You can download an iPhone app for the 13th edition from the App Store (search for Weeks Population).

If you are a user of my textbook and would like to suggest a blog post idea, please email me at: john.weeks@sdsu.edu

Tuesday, February 6, 2018

Supreme Court Says that Pennsylvania Has to Redraw its Congressional Boundaries

A couple of weeks ago, I blogged about the case in which the Pennsylvania Supreme Court ruled that Congressional Districts in that state had indeed been gerrymandered in a way to favor Republicans over Democrats, and that these boundaries must be redrawn. At the very end I noted that:
Since the case in Pennsylvania relied on the state constitution, not on the U.S. Constitution, Reuters notes that the case could avoid being adjudicated by the U.S. Supreme Court. We'll see!
Today we saw!
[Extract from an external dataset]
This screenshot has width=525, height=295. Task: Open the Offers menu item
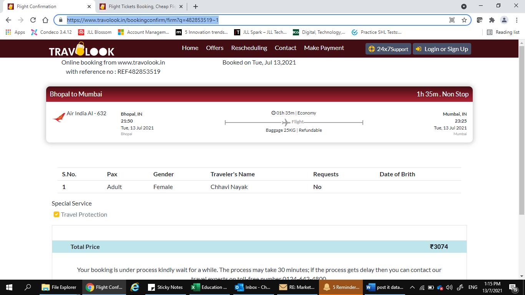pos(214,48)
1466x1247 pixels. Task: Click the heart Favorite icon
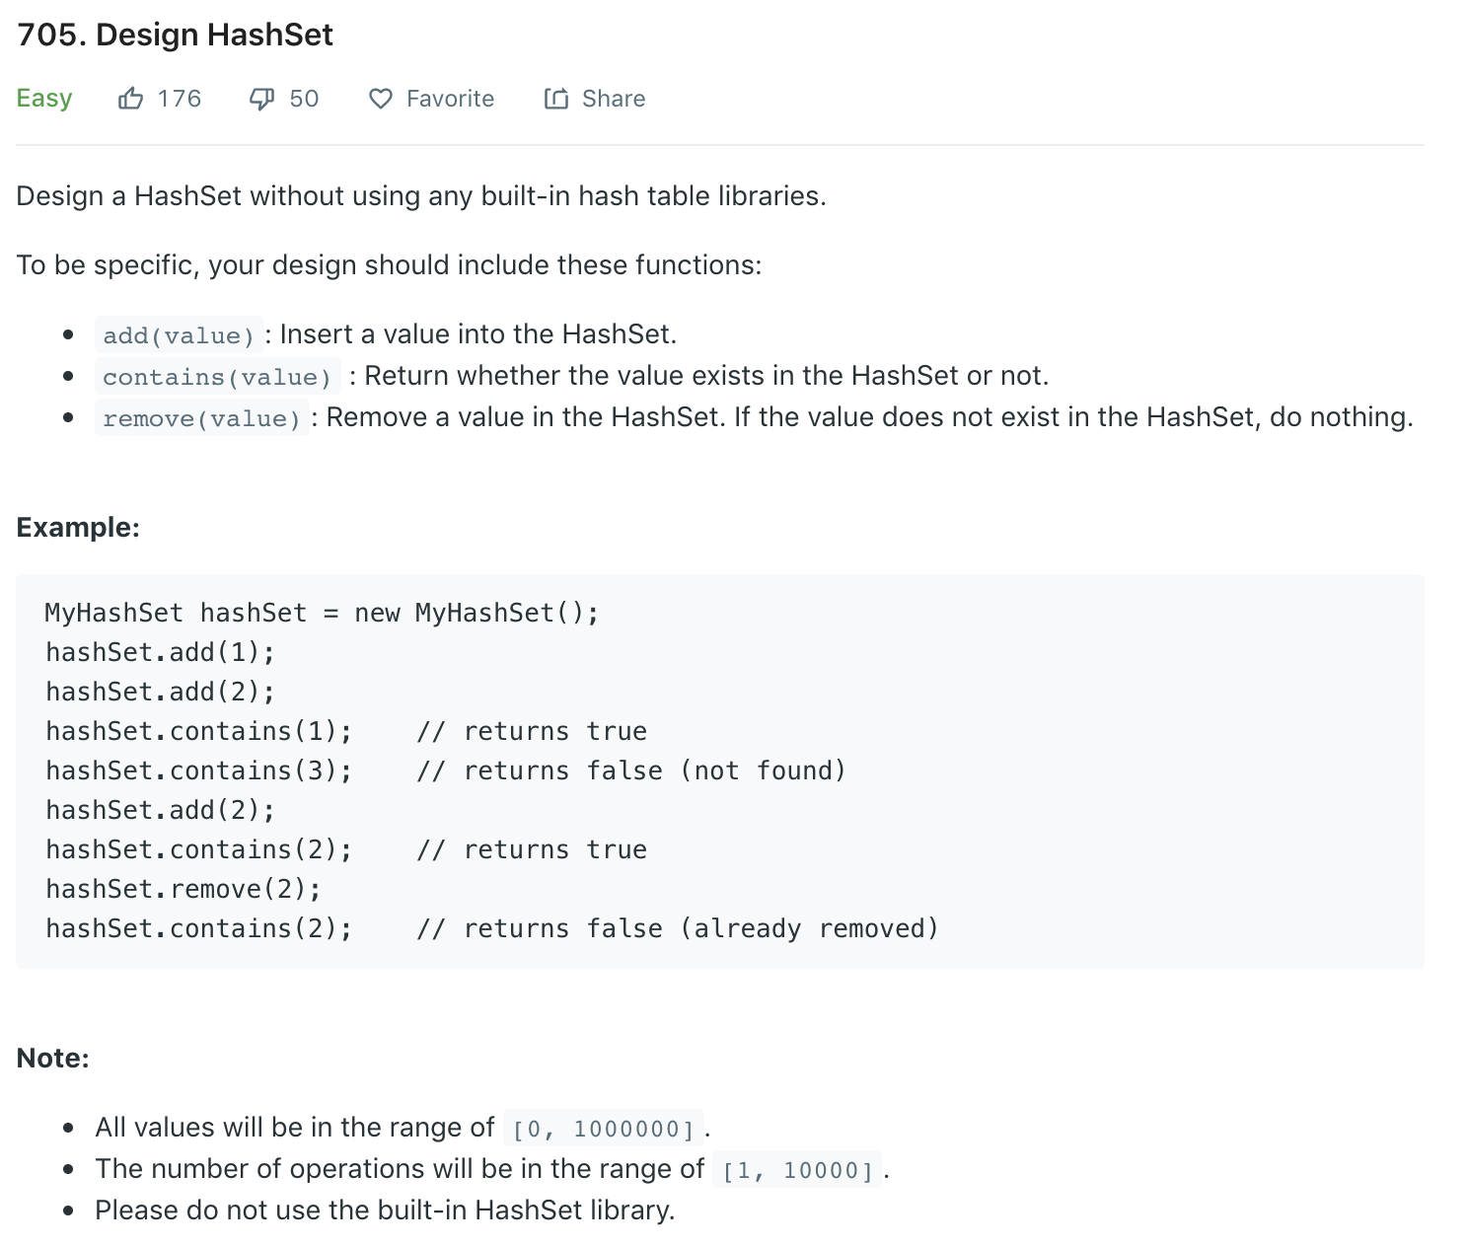click(381, 99)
The U.S. Supreme Court chose not to take up the case, as NPR reports:
The United States Supreme Court has decided not to block a state court ruling requiring Pennsylvania's Legislature to immediately redraw its legislative boundaries.
Pennsylvania's state Supreme Court had previously ruled those 18 congressional districts — drawn by a Republican Legislature and signed by a Republican governor in 2011 — were overly partisan and violated the state Constitution.
The state's Democratic governor and Republican-controlled Legislature now have until Feb. 15 to draw new lines.
Pennsylvania is a state in which Democrats outnumber Republicans among registered voters, and yet 13 of the 18 state's members of Congress were Republican. Will that change after the new maps are drawn? We'll see!